◆ **INSTRUÇÃO DA TAREFA**:
Escreva a continuação do texto sobre a internação de pacientes com covid e os cuidados de médico assistente e enfermagem particular, começando logo após a última fala citada.

◆ **TRECHO DO TEXTO**:
#####
Wellington, que adoeceu em maio de 2021, desde os primeiros sintomas entrou em contato com seu médico assistente para buscar orientações. 

"Eu liguei para meu médico e ele então recomendou que eu fosse à casa de saúde. [...] Então, o meu médico, ele entendeu por bem que eu ficasse hospitalizado em observação. [...] E aí, meu médico me orientou que seria por uma questão de cautela, para preservar o meu pulmão que me levaria para o CTI, e me levou para CTI”. 

O serviço de enfermagem também foi contratado para somar aos cuidados ao longo da permanência na UTI, principalmente diante da recuperação do paciente grave. Wellington e Maria Verônica, internada em abril de 2020, falam sobre isso:

“Eu tinha uma equipe de enfermagem particular também, que eu contratei no hospital no CTI para me acompanhar e tinha a equipe do hospital que era extremamente carinhosa e solícita, né? Então com todos sempre tive um tratamento com muito carinho, muito afeto e foi ótimo, não tenho nada para falar de nenhum deles.”

Diante da gravidade do quadro de Maria Verônica, foi contratada uma enfermeira para a acompanhar a noite ao longo da sua hospitalização. Seu plano de saúde cobriu esse serviço. 

“A gente pagava essa pessoa pra que ela pudesse passar a noite comigo porque a noite no hospital é um inferno, é uma coisa. Um momento em que o doente sente dor, que a tosse ataca, tudo dá errado mais a noite do que durante o dia. Então, eu tinha essa pessoa comigo que era minha amiga das 7 da manhã às 7 da noite, e 7 da noite eu tinha uma enfermeira que passava de 7 da noite a 7 da manhã comigo.” 

 

Maria Verônica, permaneceu 93 dias internada e seus familiares contrataram um médico assistente durante seu momento crítico. Ela reconhece a importância da exclusividade, de um médico que ofereça atenção extra a uma doença extremamente complexa:

"Uma situação que é muito importante ter esse médico assistente, sabe? Por mais que o hospital cuide da gente, uma pessoa que se preocupa em tempo integral que tá lá junto que vai cobrando devidas atitudes isso é muito importante. E esse médico Francelino Torres, esse é o nome dele, ele tinha dois amigos de faculdade que eram médicos, que são médicos do hospital São Vicente e justamente estavam no CTI da covid  naquele momento, porque ele não poderia entrar no CTI da covid, é completamente vetada a entrada de qualquer pessoa estranha, aqueles que estavam trabalhando ali, ele então através desse dois amigos que estavam no CTI da covid desse hospital eles foram me acompanhando e isso foi muito bom”.
#####
◆ **AMOSTRA DOS REGISTROS**:
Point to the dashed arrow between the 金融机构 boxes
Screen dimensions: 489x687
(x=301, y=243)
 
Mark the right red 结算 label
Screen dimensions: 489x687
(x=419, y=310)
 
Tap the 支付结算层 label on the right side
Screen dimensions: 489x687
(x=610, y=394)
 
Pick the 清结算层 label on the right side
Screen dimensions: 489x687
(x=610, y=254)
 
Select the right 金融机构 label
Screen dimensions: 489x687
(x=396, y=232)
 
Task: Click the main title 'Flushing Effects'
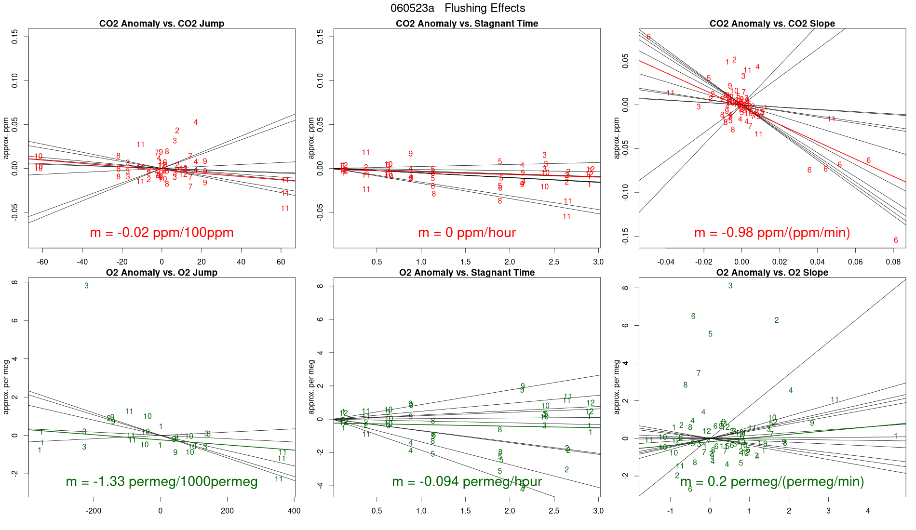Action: click(x=485, y=8)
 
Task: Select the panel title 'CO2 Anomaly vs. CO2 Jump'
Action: click(x=162, y=24)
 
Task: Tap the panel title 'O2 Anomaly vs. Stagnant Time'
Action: click(x=467, y=273)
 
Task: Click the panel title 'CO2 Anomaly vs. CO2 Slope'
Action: click(x=772, y=24)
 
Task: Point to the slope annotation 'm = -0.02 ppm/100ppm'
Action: click(x=162, y=233)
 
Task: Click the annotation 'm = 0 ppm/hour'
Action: click(x=467, y=233)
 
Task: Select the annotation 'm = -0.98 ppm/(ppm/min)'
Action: click(x=772, y=233)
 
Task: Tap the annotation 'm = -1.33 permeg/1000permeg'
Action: click(x=162, y=482)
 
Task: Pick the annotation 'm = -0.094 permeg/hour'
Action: click(x=467, y=482)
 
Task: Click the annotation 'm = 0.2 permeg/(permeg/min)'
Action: click(x=772, y=482)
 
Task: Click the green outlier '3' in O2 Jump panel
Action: click(x=87, y=286)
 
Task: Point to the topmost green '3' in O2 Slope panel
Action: click(x=730, y=286)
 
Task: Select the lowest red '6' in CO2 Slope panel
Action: click(x=896, y=240)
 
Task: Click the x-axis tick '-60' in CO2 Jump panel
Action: click(x=42, y=262)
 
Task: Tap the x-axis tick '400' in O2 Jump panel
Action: click(x=294, y=511)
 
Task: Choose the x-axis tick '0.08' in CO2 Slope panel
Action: click(x=893, y=262)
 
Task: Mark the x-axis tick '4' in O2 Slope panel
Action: click(x=868, y=511)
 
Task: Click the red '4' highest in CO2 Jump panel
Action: click(x=196, y=122)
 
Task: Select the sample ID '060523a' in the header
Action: click(x=412, y=8)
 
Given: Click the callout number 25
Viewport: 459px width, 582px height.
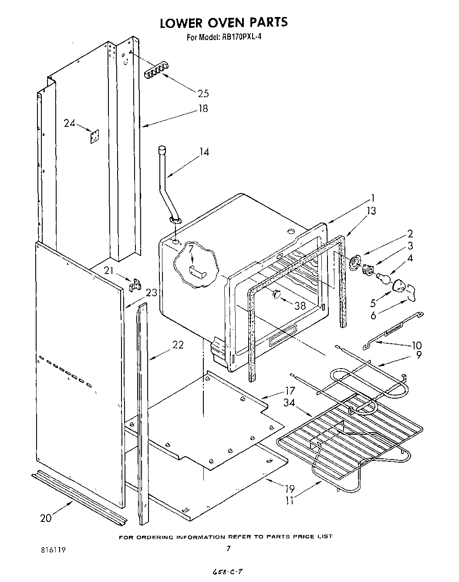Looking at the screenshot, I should click(x=203, y=93).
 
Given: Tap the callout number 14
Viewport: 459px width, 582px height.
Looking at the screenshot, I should click(x=204, y=152).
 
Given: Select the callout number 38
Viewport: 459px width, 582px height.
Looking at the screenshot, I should click(x=300, y=306).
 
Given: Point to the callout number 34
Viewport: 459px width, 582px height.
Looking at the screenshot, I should click(x=289, y=403).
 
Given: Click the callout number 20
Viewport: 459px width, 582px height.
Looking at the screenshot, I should click(x=46, y=518).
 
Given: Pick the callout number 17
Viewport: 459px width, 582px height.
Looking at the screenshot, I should click(x=290, y=391).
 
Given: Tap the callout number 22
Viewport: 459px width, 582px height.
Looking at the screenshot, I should click(x=178, y=345).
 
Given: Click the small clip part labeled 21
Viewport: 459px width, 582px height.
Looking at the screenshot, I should click(x=136, y=284).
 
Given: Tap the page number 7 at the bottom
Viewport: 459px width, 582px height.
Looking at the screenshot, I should click(x=228, y=561).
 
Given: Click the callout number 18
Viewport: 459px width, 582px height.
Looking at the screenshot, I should click(x=203, y=108).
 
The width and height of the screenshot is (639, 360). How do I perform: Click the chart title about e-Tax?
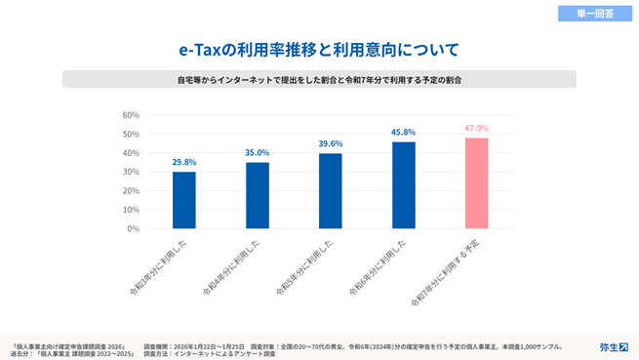point(319,48)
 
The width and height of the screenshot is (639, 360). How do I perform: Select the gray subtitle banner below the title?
point(319,79)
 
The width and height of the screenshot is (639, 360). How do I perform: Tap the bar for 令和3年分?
point(184,200)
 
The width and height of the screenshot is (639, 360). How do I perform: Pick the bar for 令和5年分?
point(331,191)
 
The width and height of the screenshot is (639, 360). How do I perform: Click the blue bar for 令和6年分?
point(404,185)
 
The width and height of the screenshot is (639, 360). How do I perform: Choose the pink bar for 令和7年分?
point(477,183)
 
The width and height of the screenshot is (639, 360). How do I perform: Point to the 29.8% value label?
point(184,162)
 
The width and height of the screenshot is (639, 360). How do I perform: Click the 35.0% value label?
point(258,152)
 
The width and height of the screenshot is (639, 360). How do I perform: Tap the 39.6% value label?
point(331,143)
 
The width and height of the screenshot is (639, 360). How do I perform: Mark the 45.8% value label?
point(404,132)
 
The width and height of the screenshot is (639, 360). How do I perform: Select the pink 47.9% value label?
point(477,128)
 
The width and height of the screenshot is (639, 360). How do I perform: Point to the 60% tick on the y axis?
point(131,115)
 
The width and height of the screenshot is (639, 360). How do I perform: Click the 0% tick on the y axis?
point(133,228)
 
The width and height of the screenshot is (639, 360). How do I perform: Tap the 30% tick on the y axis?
point(131,172)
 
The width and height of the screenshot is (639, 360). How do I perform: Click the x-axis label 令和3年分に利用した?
point(160,262)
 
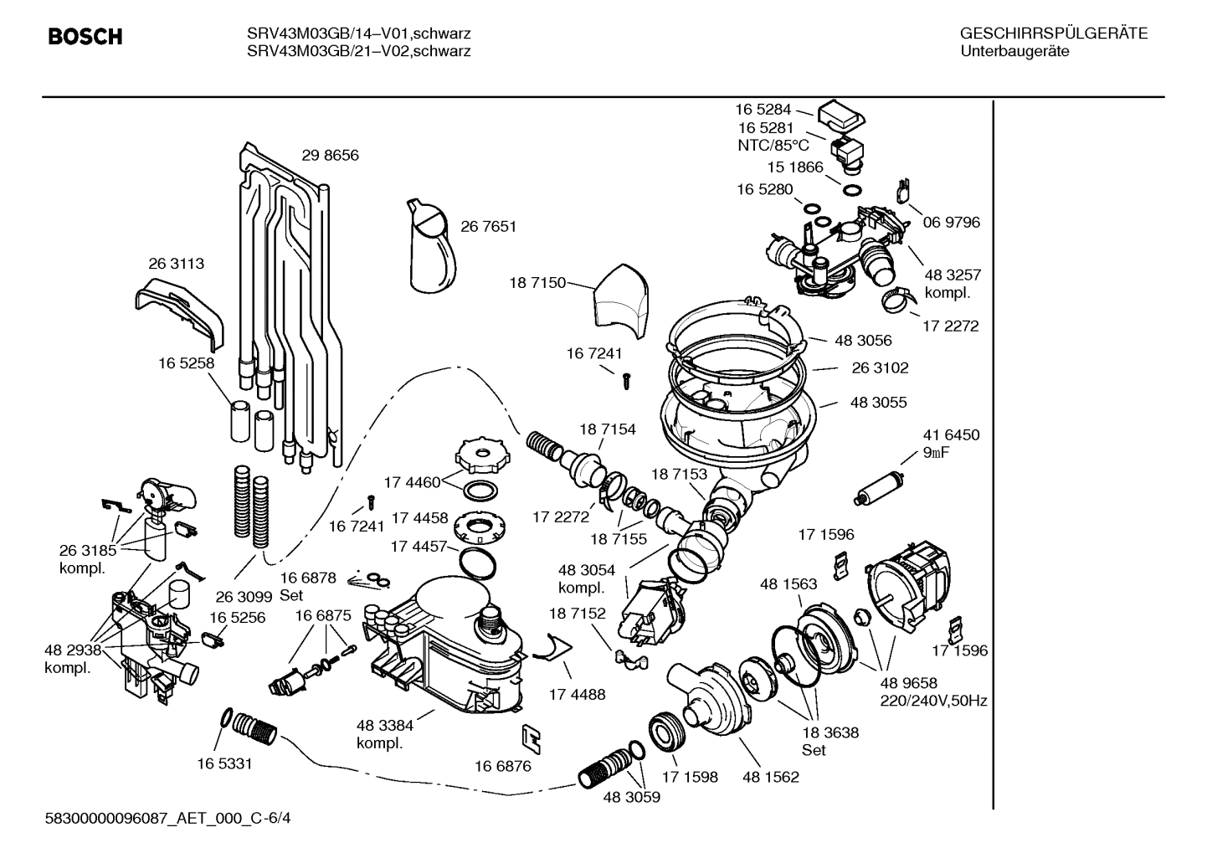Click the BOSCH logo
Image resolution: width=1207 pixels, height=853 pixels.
click(x=85, y=37)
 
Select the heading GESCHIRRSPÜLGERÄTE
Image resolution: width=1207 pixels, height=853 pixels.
click(x=1053, y=33)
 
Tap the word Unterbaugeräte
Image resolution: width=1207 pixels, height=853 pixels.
click(x=1014, y=51)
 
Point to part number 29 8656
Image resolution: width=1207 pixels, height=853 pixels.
click(x=330, y=156)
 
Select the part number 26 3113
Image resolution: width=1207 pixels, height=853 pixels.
click(x=176, y=264)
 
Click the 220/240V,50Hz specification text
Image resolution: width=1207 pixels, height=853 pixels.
click(x=933, y=701)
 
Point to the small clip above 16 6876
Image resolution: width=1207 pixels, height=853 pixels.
click(x=531, y=736)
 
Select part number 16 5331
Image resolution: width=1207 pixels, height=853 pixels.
click(x=224, y=763)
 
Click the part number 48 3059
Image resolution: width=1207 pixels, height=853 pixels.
click(x=631, y=798)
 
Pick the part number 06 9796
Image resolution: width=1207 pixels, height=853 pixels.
click(x=952, y=223)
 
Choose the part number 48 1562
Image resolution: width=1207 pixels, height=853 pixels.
click(x=770, y=777)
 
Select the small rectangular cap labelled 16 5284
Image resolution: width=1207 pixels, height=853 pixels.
click(x=841, y=116)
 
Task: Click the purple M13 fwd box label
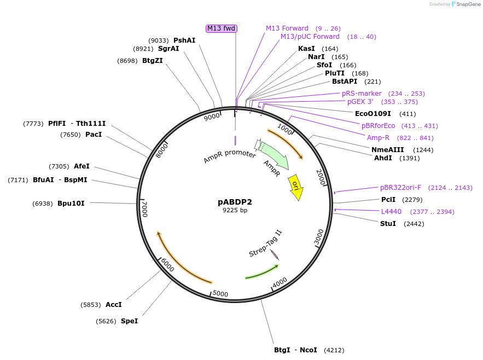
#####
◆ **RESPOSTA DO EXERCÍCIO**:
A família de Júlio também contratou um médico assistente para auxiliar nos cuidados ao longo da permanência na UTI. Ele adoeceu em março de 2021 e permaneceu 23 dias hospitalizado: 

“Eu estava à base de psicotrópicos, a minha família tinha contratado um médico particular para ver o meu estado. Não que não tivessem tanta, como é que eu vou dizer, fugiu a palavra. [...] Não que eu estivesse descrente com o hospital, tá? Porque o hospital que eu fiquei foi de referência, acho que foi um dos motivos de estar aqui hoje, mas eu tenho uma tia que pessoas próximas a ela passaram por isso também e contrataram esse médico, enfim. A minha família também contratou, o médico esteve lá, tanto é que ele foi uma vez só e falou que eu estava muito bem e que estava fazendo de forma correta. E ele só passou psicotrópicos. Então quando eu acordei, eu tive bastante delírio, tive bastante delírio”.

 

Bárbara que foi internada em setembro de 2020, relata que foi substancial o papel do médico intensivista contratado pela sua irmã para sua recuperação, pois, estava em estado grave:

E eu me recordo bem, teve um dia que eu estava muito mal, muito mal mesmo, acho que já lá para o 3º ou 4º dia, depois eu soube que era o dia que os médicos intensivistas queriam me entubar, era o dia que eu estava com 80% de comprometimento pulmonar, e é assim muito rápido, já estava na 2º semana de doença. No intervalo de 6 dias, eu saí de um pulmão limpo, para um pulmão de 80% de comprometimento, e nesse dia, minha irmã contratou um médico intensivista e particular, e foi ele que disse ‘Não entuba, deixa ela 12 horas no ELMO’. E assim, meu profundo agradecimento a quem pensou no ELMO, porque realmente eu não fui entubada por conta do ELMO, eu respondi ao ELMO, mas também não é fácil.